The reason for writing this short blog is to highlight that one is never down and out.   There is always a way to better health, it’s just about looking for the answers and asking the right questions.
Justin George emailed me in August 2018.   He had been working with Emrys Goldsworthy, (Musculoskeletal therapist) for some months to help work on ‘a bad back’ that had been presenting with symptoms of sciatica pain. He had a disc bulge at 21 (at the time of reaching out Justin was 37) and herniated the same disc at 31.
From the above Justin was living in pain, which didn’t help his mental health but was fearful and didn’t feel ready to do any strength training for almost a decade.
I had a good relationship with Emrys and often referred clients to him.   I am thankful of his tremendous work he does as Justin trusted him when Emrys told him he was ready to start focusing on getting stronger.
Justin went through the extensive steps we use when someone is looking to train with us and from that we got some conservative basic starting points.
There were no red lights in terms of mobility. The major things we were working around were his history of disc problems, his fears around strength training and just his lack of training in the past.   His major goals were to increase strength and also positively change his body composition.
Some conservative benchmarks when we started was a Bench Press of 45kg x 8 reps and a Goblet Squat of 20kg x 8 reps.    Justin also had an inbody scan early on since body composition was a goal and he weighed in at 95kg and 32% Body Fat.
Justin has now been training for over 12 months.   It has been a total pleasure seeing his transformation of physical health, his willingness to learn and his sharing of his mental health.
Just like anyone else with any success the graph is never linear. There have been ups and downs as he and we have worked through different problems together.   The important thing to note is the consistency that Justin has had over that year.   Like with most things Justin does he goes all in and is approaching 250 sessions with us.   From that hard work, day to day or week to week might seem like it’s not always moving forward but when we look at the bigger picture now Justin is:
  • Down to 86kg at 21 % (9kg Body weight down and 10% body fat down, 2kg of muscle up.
  • Back Squatting sets of 80kg for 8 reps instead of 20kg Goblet Squats.
  • Bench Pressing sets of 62kg for 8 reps instead of 45kg
  • Deadlifting without pain
  • Learnt the Clean and Jerk and Snatch (two most technical exercises you can do with a barbell)

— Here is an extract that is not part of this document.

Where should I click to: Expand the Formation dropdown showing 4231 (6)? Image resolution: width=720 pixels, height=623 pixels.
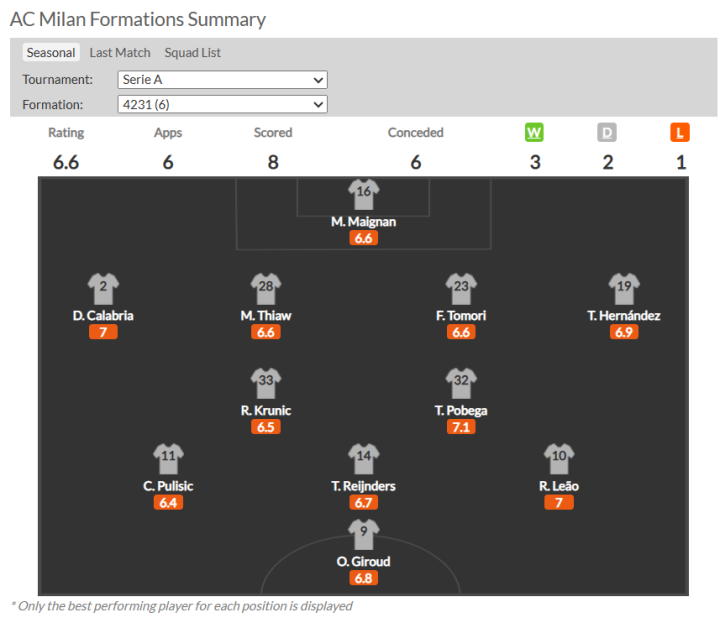click(x=222, y=104)
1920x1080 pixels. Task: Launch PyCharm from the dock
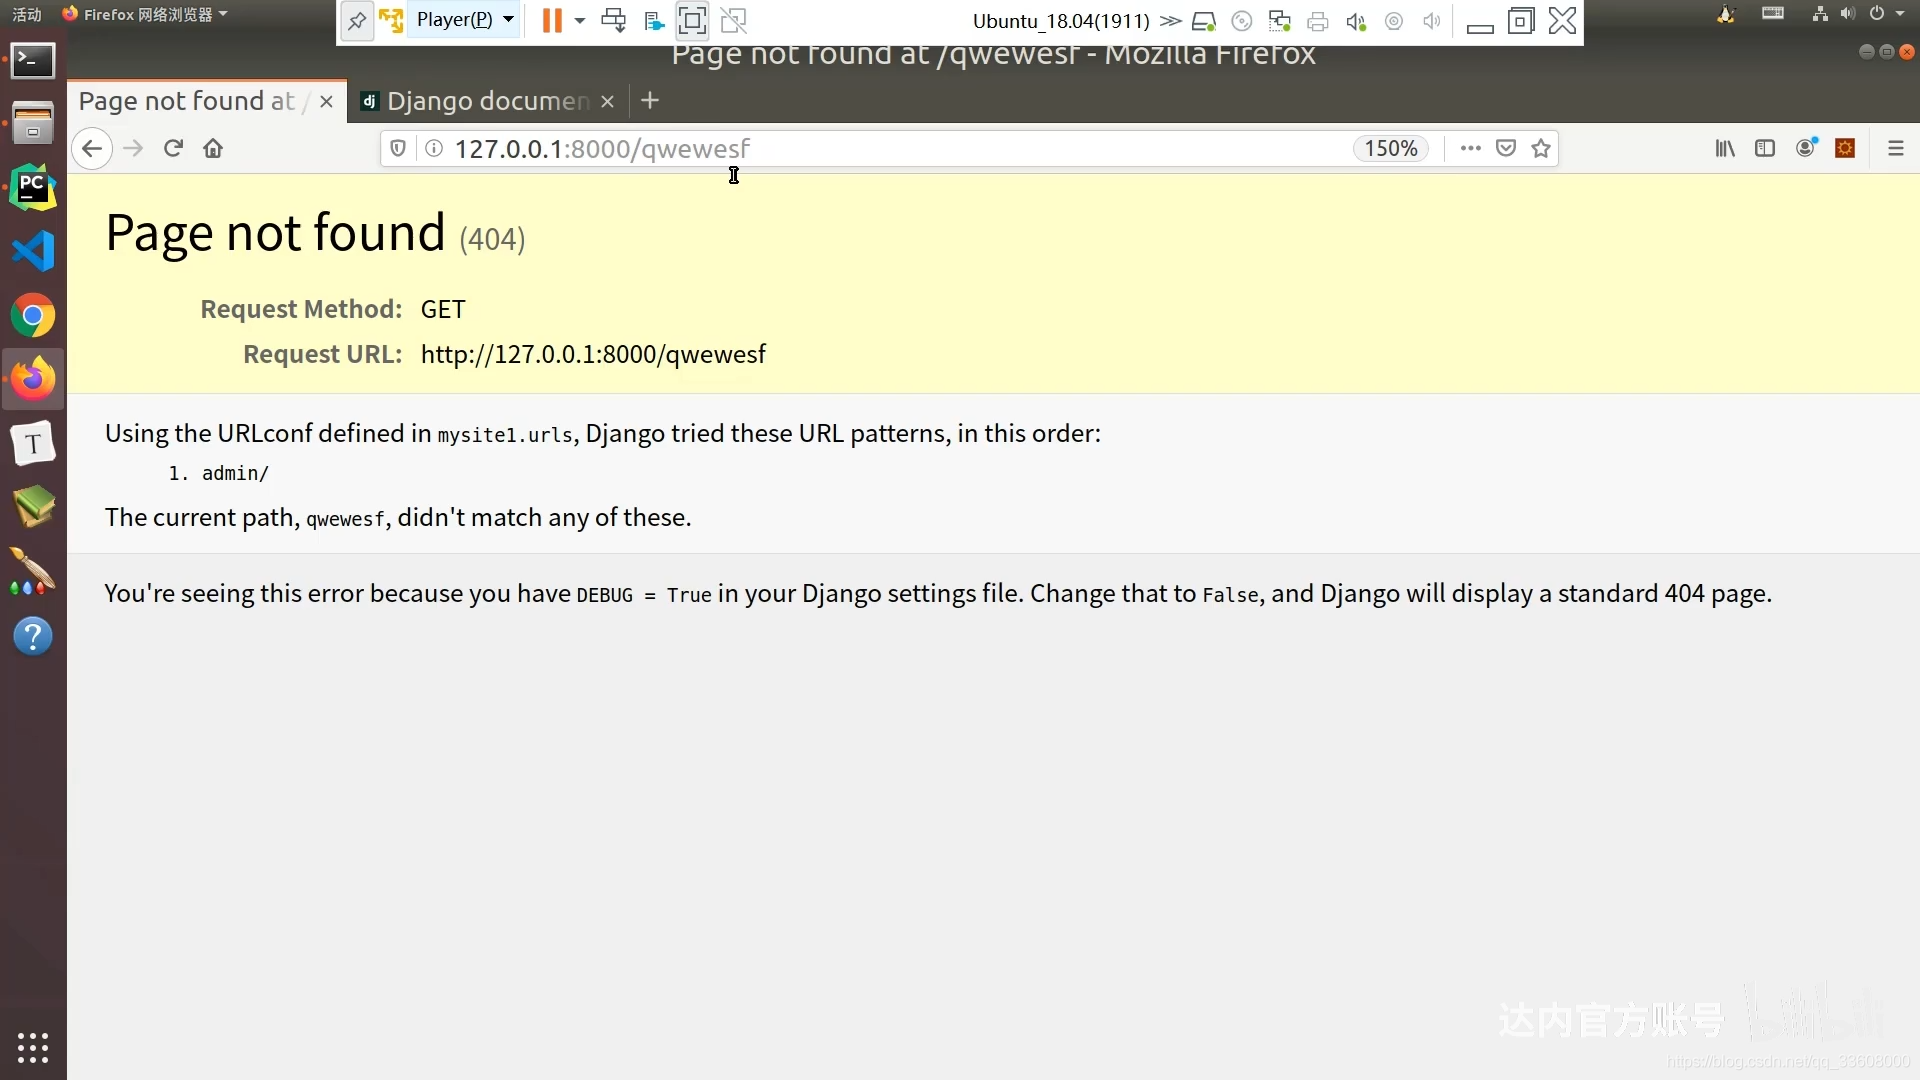pos(33,187)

  • Been progressing and learning handstands
  • Fully immersed himself into our community and is now even Head of Social Events for The Wild Movement!

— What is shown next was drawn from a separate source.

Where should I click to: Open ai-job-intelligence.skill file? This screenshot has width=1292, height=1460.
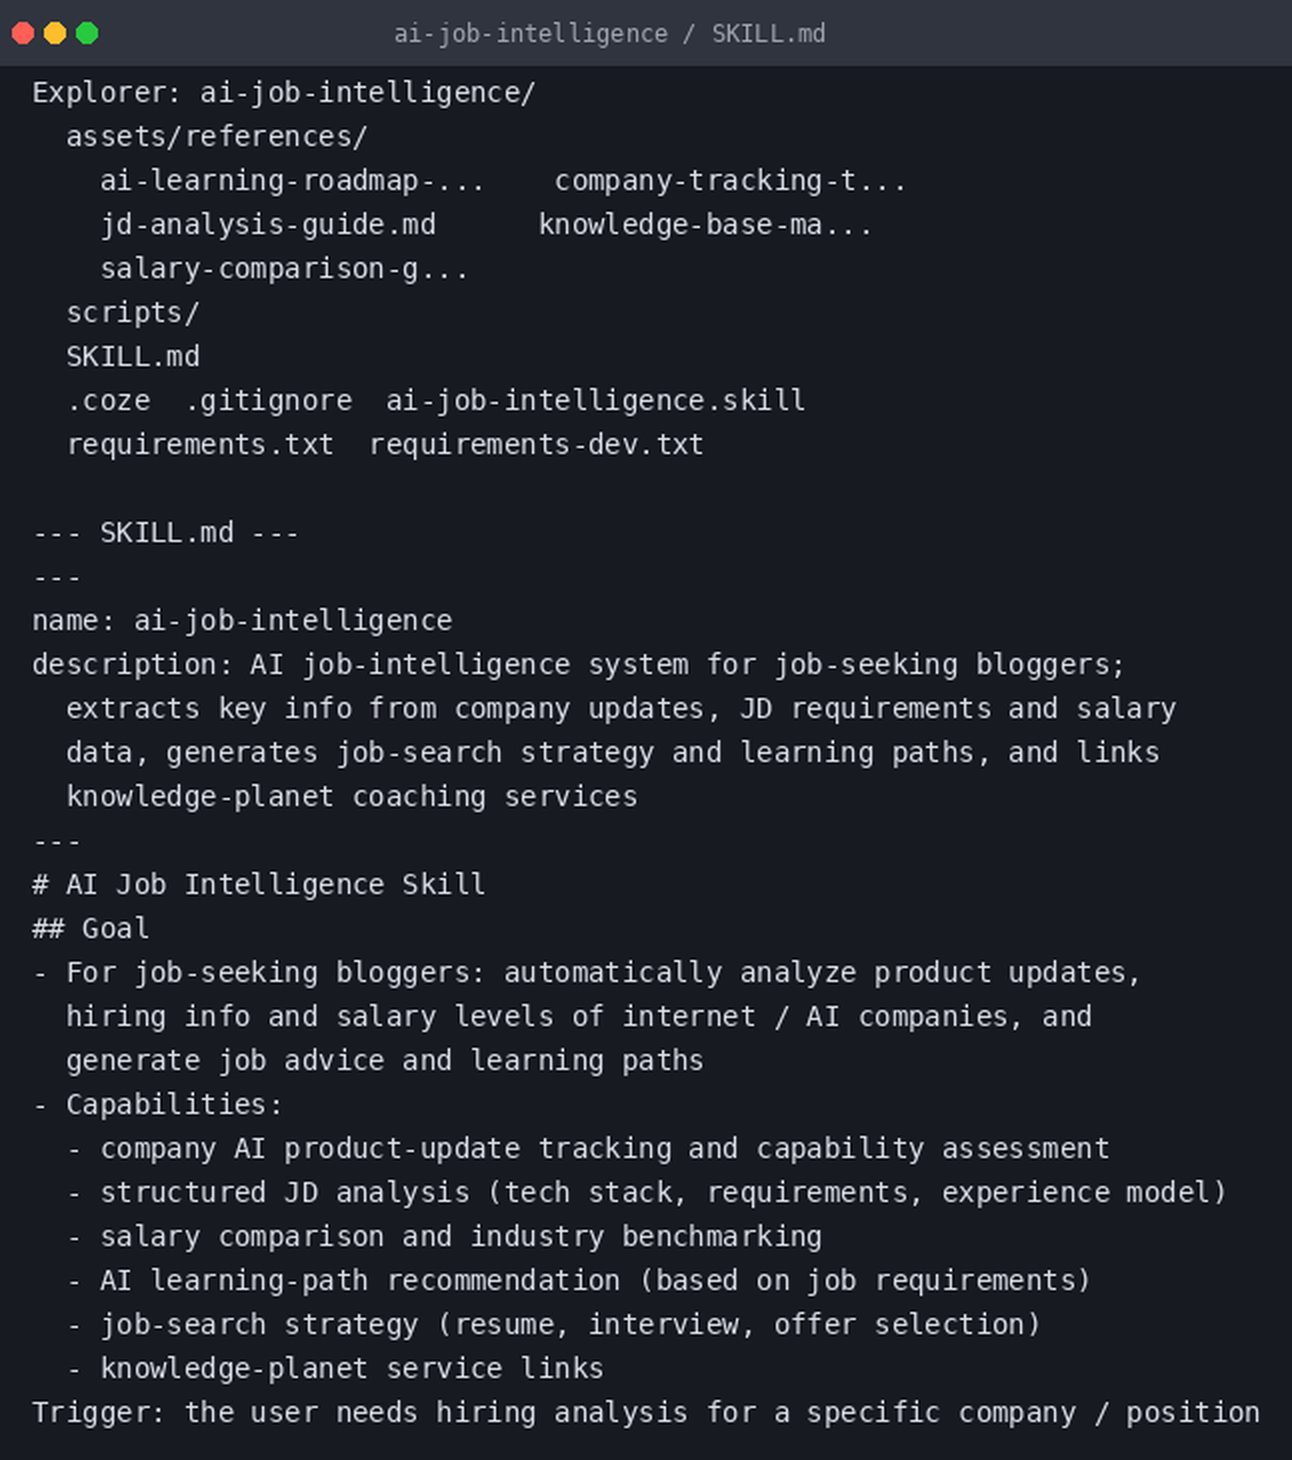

Justins Body Composition changes over time. The graph bottom right shows Percent Body Fat and Total Muscle Changes. He was actually heavier than this when he started too.

I hope from reading this it gives you some hope where their may be little.   One of the hardest parts is reaching out and trusting a professional (especially in the fitness industry) when you have been living in pain for a long time.   I’m grateful Justin did and I’m looking forward to where the journey evolves to.